A role for TLR4 polymorphism and cancer has been recently addressed because chronic inflammation may expose to higher risk of tumourigenesis. A TLR4 SNP at position 11 381 was found in Sweden to be more frequent (24.1% versus 19.7%, p=0.02) among people with prostate cancer [26]. A more recent study also concluded that inherited polymorphisms of the innate immune gene TLR4 are associated with risk of prostate cancer [27]. Homozygosity for the variant alleles of eight SNPs was associated with a statistically significantly lower risk of prostate cancer (TLR4—1893, TLR4—2032, TLR4—2437, TLR4—7764, TLR4—11912, TLR4—16649, TLR4—17050, and TLR4—17923), but the TLR4—15844 polymorphism corresponding to 11381G/C was not associated with prostate cancer (GG versus CG/CC: OR, 1.01; 95% confidence interval, 0.79-1.29). Six common haplotypes (cumulative frequency, 81%) were observed; the global test for association between haplotypes and prostate cancer was statistically significant [chi(2)=14.8 on 6 degrees of freedom; P=0.02]. Two common haplotypes were statistically significantly associated with altered risk of prostate cancer.
The first demonstration of a modulatory role for TLR4 in chronic lung inflammation and tumourigenesis has been brought up by Bauer A K et al. [28]. To determine the role of TLR4 in chronic lung inflammation, they compared lung permeability, leukocyte infiltration, and nuclear factor kappa B (NFkappaB) and activator protein 1 (AP-1) DNA binding in butylated hydroxytoluene (BHT)-treated inbred mouse strains with functional TLR4 (OuJ and BALB) and mutated TLR4 [HeJ and BALB(Lps-d)]. They also measured primary tumour formation in these mice after single-carcinogen injection (3-methylcholanthrene) followed by BHT treatment. Mice with functional TLR4 had reduced lung permeability, leukocyte inflammation, and primary tumour formation (BALB(Lps-d), mean=22.3 tumours/mouse, versus BALB, mean=13.9 tumours/mouse, difference=8.4 tumours/mouse, 95% confidence interval=4.6 to 12.1 tumours/mouse; P=0.025) compared with mice with mutated TLR4. NFkappaB DNA binding activity was higher in OuJ than in HeJ mice; however, AP-1 activity was elevated in HeJ mice.
More recently, Okamoto et al. [29], described a correlation between the absence of TLR-4 expression in patients with head and neck cancer and a decreased response to a particular therapeutic treatment comprising the administration of OK-PSA or OK-432, optionally together with UFT (tegafur: uracil, 1:4), and optionally together with a radiotherapy.
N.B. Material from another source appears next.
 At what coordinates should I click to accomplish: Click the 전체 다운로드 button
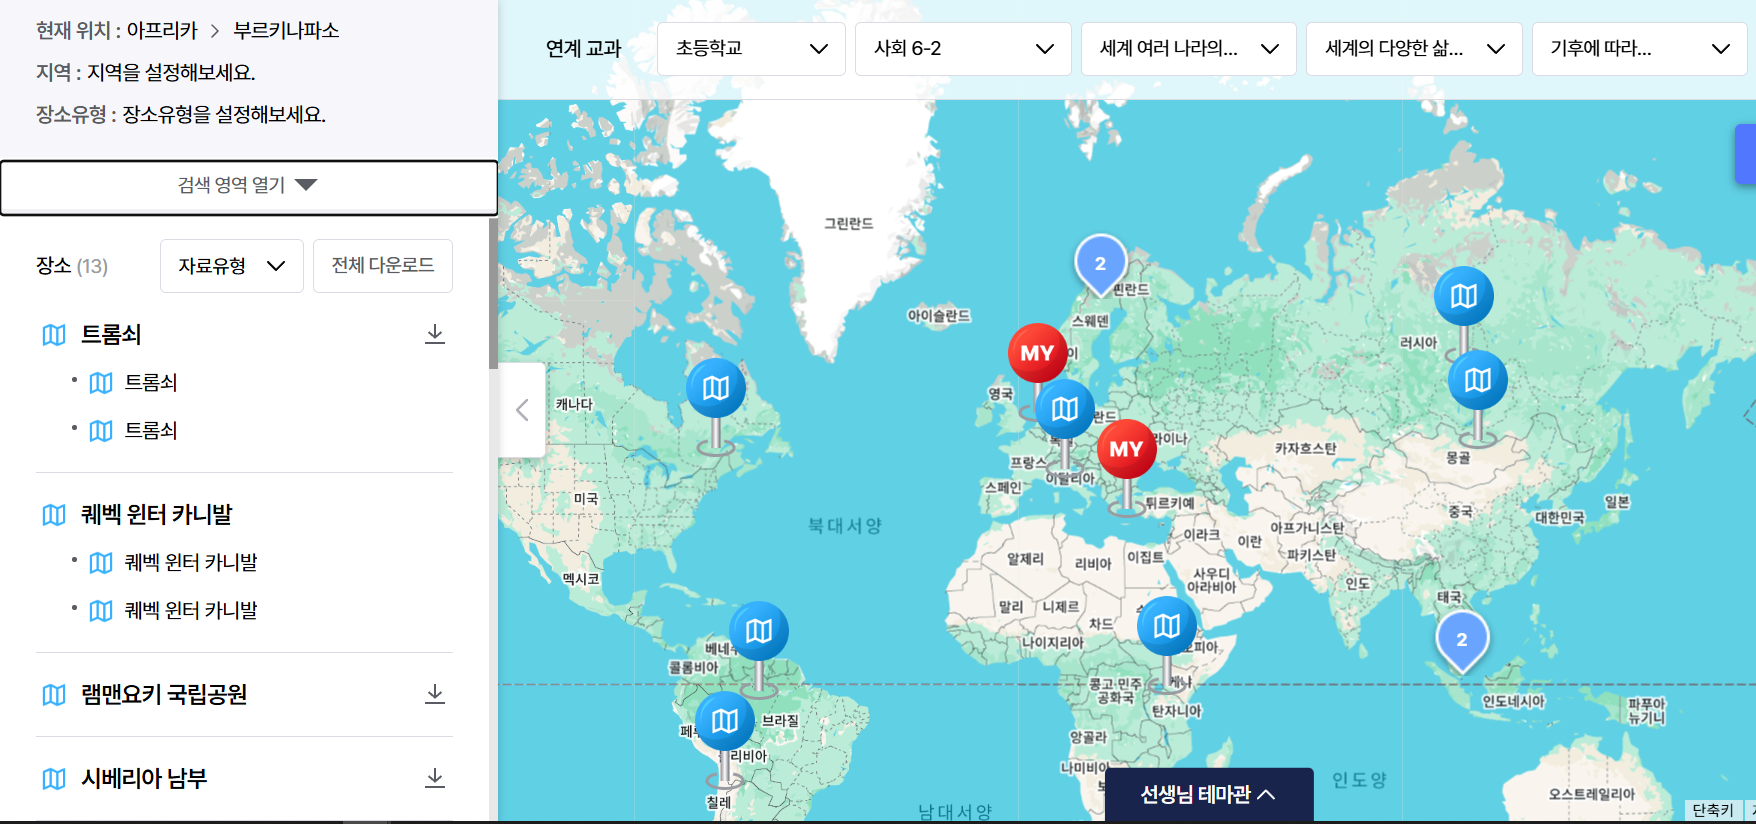point(382,266)
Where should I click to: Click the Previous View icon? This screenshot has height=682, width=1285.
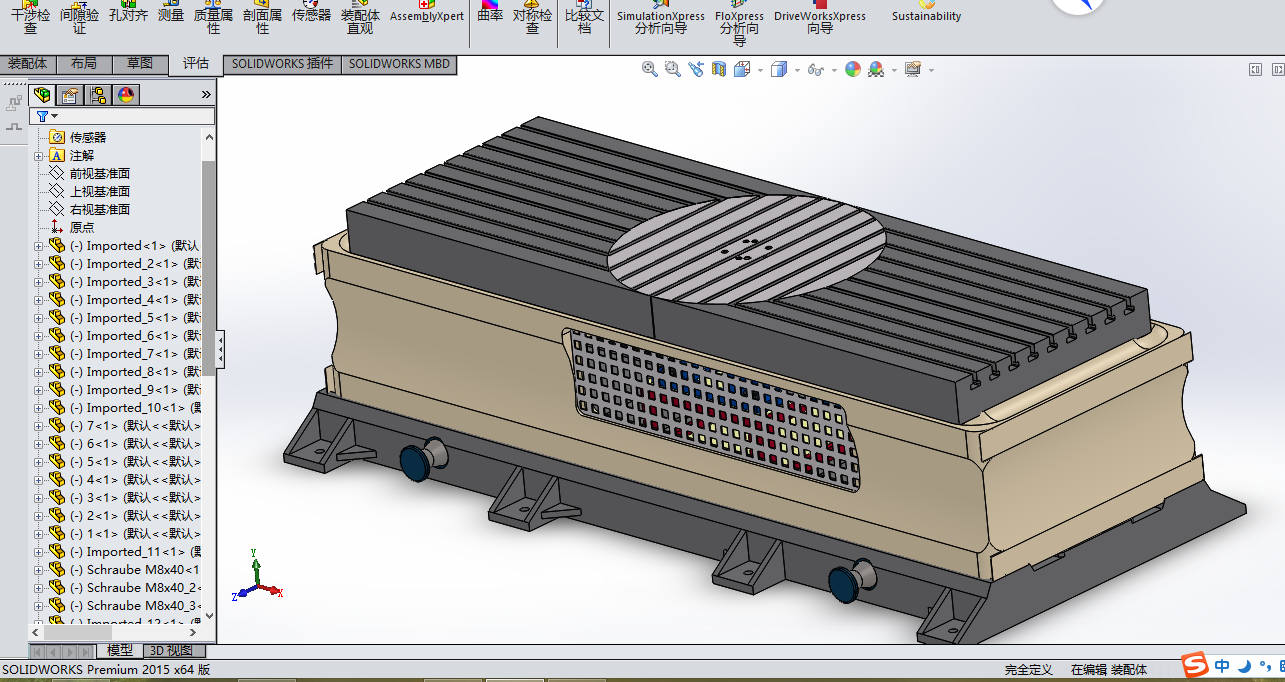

This document however does not describe or suggest a method according to the present invention of assessing the sensitivity of a subject to a treatment of cancer consisting in a chemotherapeutic treatment of cancer.
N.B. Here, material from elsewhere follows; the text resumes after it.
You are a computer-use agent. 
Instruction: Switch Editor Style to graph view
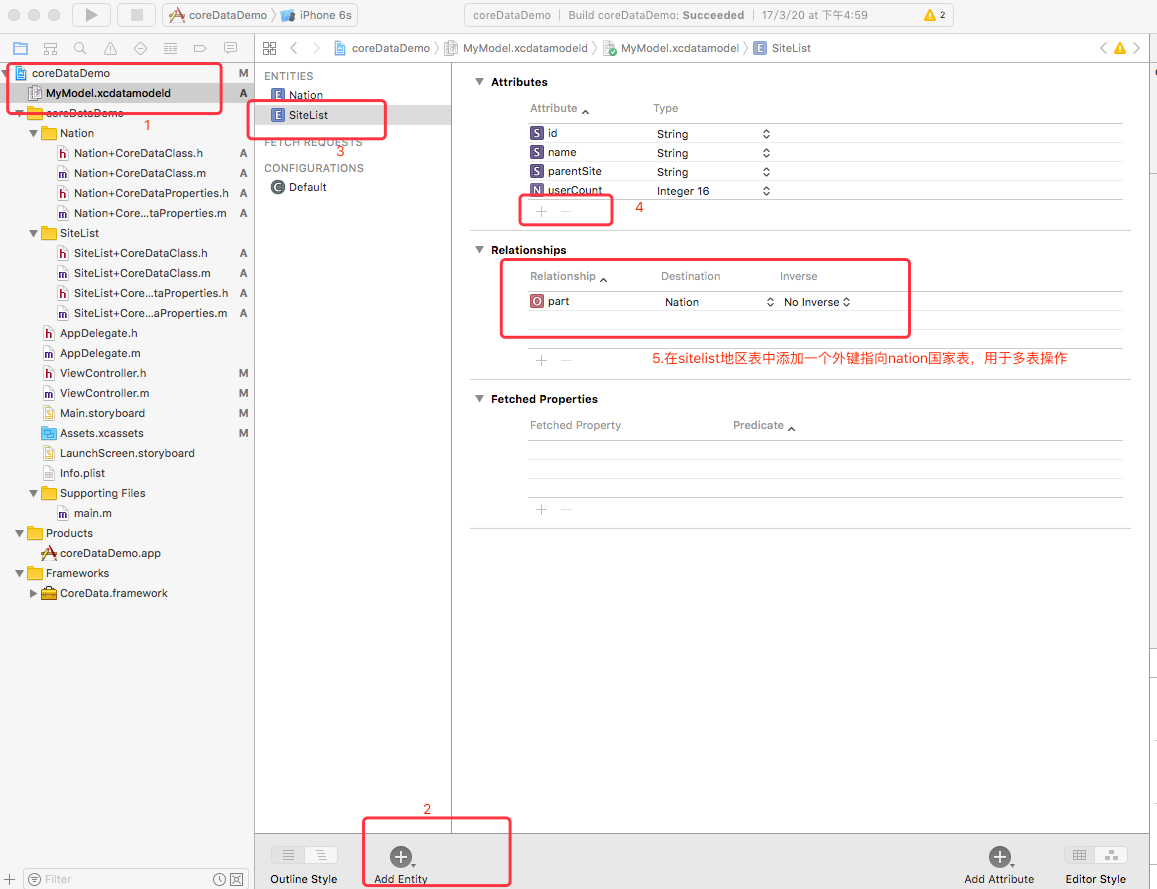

Combating cancer efficiently relies on pharmaceutical compounds directly targeting tumour cells or boosting host defense against said cells. Although several anti-cancer therapies are proposed, amongst which feature chemotherapy [anthracyclines, such as doxycycline (DOX), oxali-platinum (herein called PLAT) and cis-platinum (herein called PLAT) are considered as the most efficient cytotoxic agents of the oncologist armamentarium] and radiotherapy [X-Rays (XR)], the benefits of said treatments still tends to be insufficient. Since anthracyclines, oxaliplatinum, cis-platinum and X-Rays represent the basis of up to 70% of anti-cancer therapies, detection of dysfunctions responsible for a reduced response to said treatments appears critical for patient management.